Your instructions: The entries follow. Copy every line in which "Marruecos" appears.

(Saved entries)

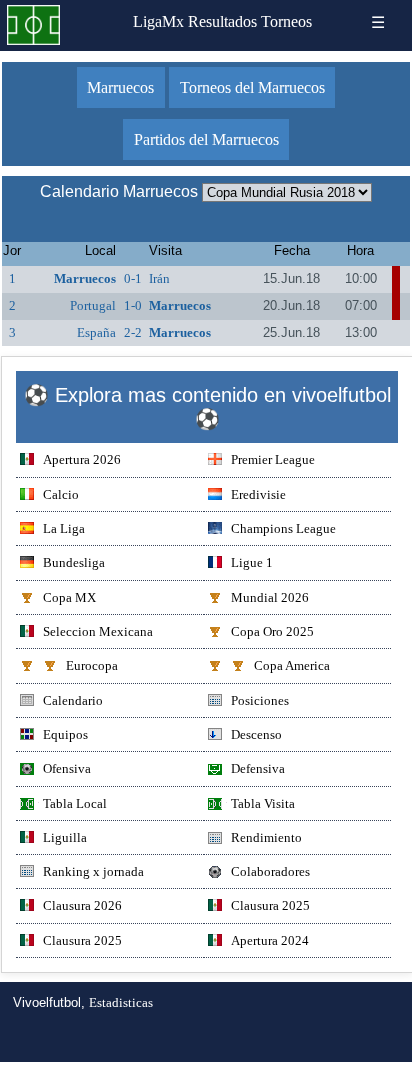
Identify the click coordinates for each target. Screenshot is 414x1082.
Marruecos (120, 87)
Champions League (283, 528)
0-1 (133, 278)
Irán (159, 278)
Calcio (61, 494)
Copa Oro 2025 (272, 631)
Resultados (222, 21)
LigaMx (158, 21)
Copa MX (69, 597)
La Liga (64, 528)
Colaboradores (270, 871)
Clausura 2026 (82, 905)
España (96, 332)
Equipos (65, 734)
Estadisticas (121, 1002)
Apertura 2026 (82, 459)
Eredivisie (258, 494)
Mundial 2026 (270, 597)
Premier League (273, 459)
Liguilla (65, 837)
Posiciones (260, 700)
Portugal (93, 305)
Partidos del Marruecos (206, 139)
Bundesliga (74, 562)
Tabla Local (75, 803)
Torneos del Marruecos (252, 87)
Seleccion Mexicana (98, 631)
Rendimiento (266, 837)
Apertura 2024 (270, 940)
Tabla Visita (263, 803)
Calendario (73, 700)
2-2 (133, 332)
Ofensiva (67, 768)
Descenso (256, 734)
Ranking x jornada (93, 871)
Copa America (292, 665)
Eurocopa (92, 665)
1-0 (133, 305)
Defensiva (258, 768)
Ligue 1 (252, 562)
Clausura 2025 (270, 905)
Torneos (286, 21)
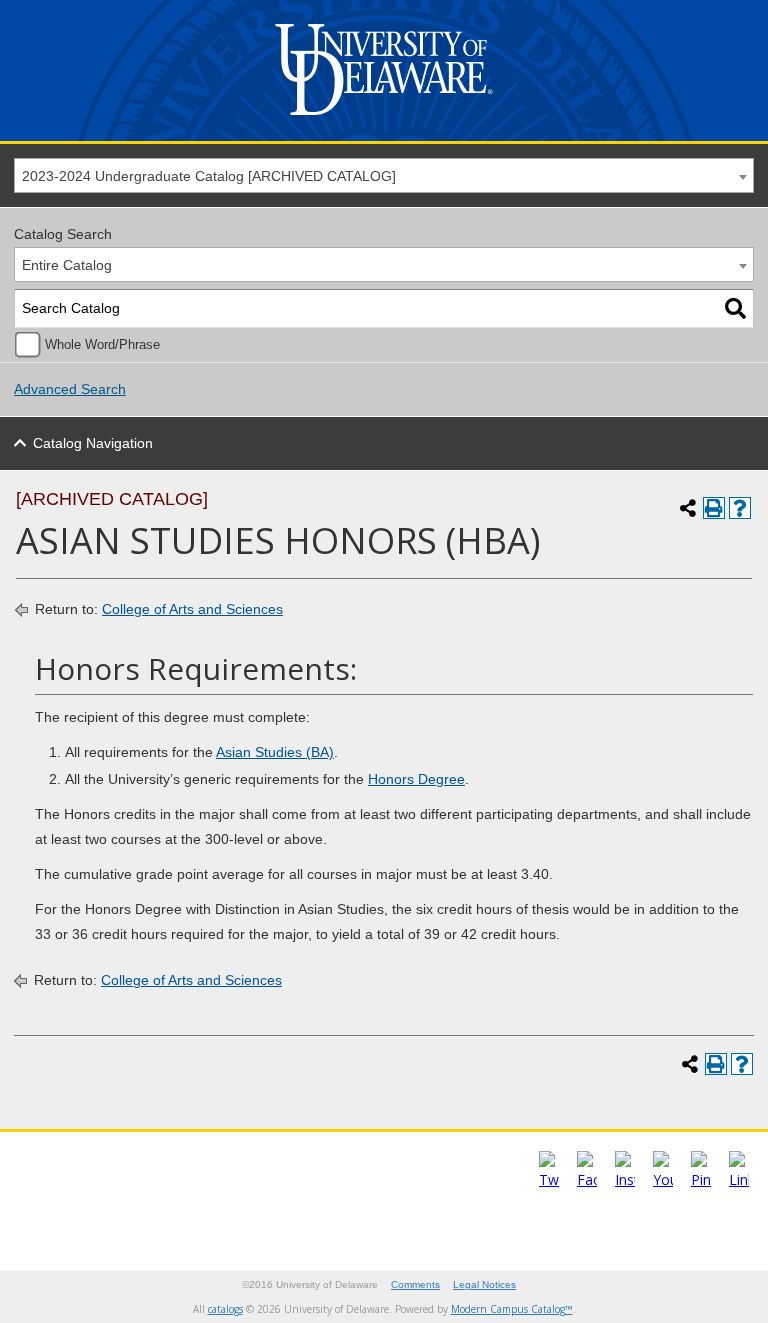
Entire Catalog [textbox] (67, 265)
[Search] (735, 308)
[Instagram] (625, 1179)
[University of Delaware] (384, 119)
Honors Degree (416, 779)
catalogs (225, 1309)
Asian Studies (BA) (275, 752)
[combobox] (384, 175)
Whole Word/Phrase (102, 345)
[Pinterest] (701, 1179)
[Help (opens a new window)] (740, 508)
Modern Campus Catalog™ (512, 1309)
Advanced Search (70, 389)
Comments (415, 1284)
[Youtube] (663, 1179)
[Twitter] (549, 1179)
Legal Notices (484, 1284)
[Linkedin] (739, 1179)
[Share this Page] (688, 508)
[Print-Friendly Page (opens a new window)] (714, 508)
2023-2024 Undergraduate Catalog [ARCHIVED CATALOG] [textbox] (209, 176)
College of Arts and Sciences (192, 609)
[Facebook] (587, 1179)
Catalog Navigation (93, 443)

Solution for this task:
Marruecos (120, 87)
Partidos del Marruecos (206, 139)
Torneos del Marruecos (252, 87)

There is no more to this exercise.